Founding curator Wilhelm von Bode, after whom the museum was renamed in 1956, designed a series of "period rooms," which were conceived to show the artwork from different eras in their contexts. Today's curators have stayed with that idea, although they have pared down the presentation, made it less decorative and "given the sculptures a chance to breathe," according to Lehmann.

With the exhibition rooms' high ceilings, more modest ornamentation, simplified layout, and skylights and windows (some of which look out onto the Spree River), the curators have succeeded in giving the visitor a sense of space and calm.
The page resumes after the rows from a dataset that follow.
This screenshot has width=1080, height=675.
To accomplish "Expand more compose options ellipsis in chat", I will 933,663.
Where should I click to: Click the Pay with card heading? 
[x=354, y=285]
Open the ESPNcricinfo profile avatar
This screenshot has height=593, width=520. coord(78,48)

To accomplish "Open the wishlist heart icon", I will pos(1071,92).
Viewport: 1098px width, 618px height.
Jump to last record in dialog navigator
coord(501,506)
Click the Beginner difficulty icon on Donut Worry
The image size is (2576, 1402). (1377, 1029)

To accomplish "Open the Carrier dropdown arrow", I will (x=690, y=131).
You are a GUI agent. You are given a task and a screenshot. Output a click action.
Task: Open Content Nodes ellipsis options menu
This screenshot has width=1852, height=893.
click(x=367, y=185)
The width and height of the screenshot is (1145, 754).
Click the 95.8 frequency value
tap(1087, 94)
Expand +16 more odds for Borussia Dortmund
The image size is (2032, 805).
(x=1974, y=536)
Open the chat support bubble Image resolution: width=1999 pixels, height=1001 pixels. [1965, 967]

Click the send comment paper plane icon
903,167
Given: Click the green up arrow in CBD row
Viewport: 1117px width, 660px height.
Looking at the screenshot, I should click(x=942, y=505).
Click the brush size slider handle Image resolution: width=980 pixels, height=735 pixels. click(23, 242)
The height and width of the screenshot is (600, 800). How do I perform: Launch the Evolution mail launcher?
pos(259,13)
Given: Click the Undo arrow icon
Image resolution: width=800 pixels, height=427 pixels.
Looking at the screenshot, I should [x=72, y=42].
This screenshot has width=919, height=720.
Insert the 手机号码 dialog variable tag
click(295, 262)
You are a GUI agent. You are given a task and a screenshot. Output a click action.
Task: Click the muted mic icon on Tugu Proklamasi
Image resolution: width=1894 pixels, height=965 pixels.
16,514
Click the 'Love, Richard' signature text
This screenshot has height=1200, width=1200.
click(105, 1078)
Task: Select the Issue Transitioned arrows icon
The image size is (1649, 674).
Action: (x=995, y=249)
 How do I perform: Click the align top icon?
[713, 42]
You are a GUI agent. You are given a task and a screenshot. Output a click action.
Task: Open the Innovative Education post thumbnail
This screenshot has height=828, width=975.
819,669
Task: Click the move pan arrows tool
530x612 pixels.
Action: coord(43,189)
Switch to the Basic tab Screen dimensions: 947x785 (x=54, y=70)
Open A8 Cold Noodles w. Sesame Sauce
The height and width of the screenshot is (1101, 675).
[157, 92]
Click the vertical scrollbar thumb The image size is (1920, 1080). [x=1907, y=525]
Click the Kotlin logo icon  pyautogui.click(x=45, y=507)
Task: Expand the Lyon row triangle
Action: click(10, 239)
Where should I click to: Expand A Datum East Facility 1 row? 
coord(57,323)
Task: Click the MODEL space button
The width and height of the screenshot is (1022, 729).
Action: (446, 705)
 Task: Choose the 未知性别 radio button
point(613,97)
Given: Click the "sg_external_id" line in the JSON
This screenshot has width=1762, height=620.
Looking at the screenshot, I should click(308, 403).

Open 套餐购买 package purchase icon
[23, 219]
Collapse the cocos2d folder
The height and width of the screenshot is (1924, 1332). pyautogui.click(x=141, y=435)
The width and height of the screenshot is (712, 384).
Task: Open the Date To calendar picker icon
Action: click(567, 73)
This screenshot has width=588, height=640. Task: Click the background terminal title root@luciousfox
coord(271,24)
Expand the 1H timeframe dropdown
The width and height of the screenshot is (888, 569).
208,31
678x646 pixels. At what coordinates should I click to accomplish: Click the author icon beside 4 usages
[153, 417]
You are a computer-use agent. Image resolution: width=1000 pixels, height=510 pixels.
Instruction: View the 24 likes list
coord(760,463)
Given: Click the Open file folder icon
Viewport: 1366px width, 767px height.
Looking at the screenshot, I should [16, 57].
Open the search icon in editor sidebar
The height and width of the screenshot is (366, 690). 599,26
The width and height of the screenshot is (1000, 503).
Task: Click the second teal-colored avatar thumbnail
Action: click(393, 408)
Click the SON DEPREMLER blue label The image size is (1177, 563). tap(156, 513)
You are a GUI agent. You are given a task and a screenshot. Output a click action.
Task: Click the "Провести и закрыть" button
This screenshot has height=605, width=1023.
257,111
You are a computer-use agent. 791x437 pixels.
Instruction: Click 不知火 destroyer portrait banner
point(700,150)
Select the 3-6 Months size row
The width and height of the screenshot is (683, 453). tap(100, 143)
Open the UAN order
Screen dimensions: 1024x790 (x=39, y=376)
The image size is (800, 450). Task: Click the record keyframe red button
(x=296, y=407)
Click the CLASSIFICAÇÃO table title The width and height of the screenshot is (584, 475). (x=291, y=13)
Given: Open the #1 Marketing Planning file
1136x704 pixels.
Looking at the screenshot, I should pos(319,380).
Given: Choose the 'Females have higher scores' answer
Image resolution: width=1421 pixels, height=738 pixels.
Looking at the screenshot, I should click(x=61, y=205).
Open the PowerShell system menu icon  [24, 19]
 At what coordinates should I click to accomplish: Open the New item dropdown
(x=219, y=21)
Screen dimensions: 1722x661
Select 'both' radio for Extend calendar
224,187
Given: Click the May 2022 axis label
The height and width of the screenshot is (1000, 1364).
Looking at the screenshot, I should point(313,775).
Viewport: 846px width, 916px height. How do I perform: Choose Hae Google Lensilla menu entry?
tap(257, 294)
Journalists look at paintings as they walk in the museum's Gobelin HallImage: AP

Many of the museum's original features have been left intact, including wall fountains, moldings and reliefs. But a host of new technological features have also been added, such as ultraviolet filters to screen out the damaging effects of the sun's rays and computer touch-screen terminals that provide detailed information on the collection and indicate how to navigate the museum.

Nameplates besides the artworks include English translations of the works' titles, although other information is only in German.

Part of Museum Island "master plan"

The museum was damaged in World War II and, after the war, was located in the communist sector. The East Berlin government considered demolishing the building at one time. Although some repairs were made over the years, this is the first major modernization.

The museum is directly on the Spree RiverImage: DW

The restoration is part of the overall revamp of Berlin's museum island complex -- named a World Heritage Site by UNESCO -- estimated to cost 1.2 billion euros ($1.5 billion). The first step was the renovation of the Alte Nationalgalerie in 2001. The Bode is the second museum on the island to get a new lease on life. The Altes Museum and Neues Museum will also be refurbished and the project will climax with the renovation of the Pergamon, with its one-of-a-kind collection of Greek and Babylonian structures.

Some have criticized the fact that so much money is being poured into Berlin's museums while other collections around the country are struggling for funding. But Germany's culture minister has defended the decision to invest heavily in culture for the capital.

"The support of the cultural representation of Berlin is and will remain one of the most important missions of federal cultural policy," he said in a statement. "This support is more than a recognition of tradition and history, it is a commitment to Germany as a nation of culture and to the global cultural heritage of the Museum Island in the heart of the (capital) city."

The Bode Museum opens to the general public on Thursday.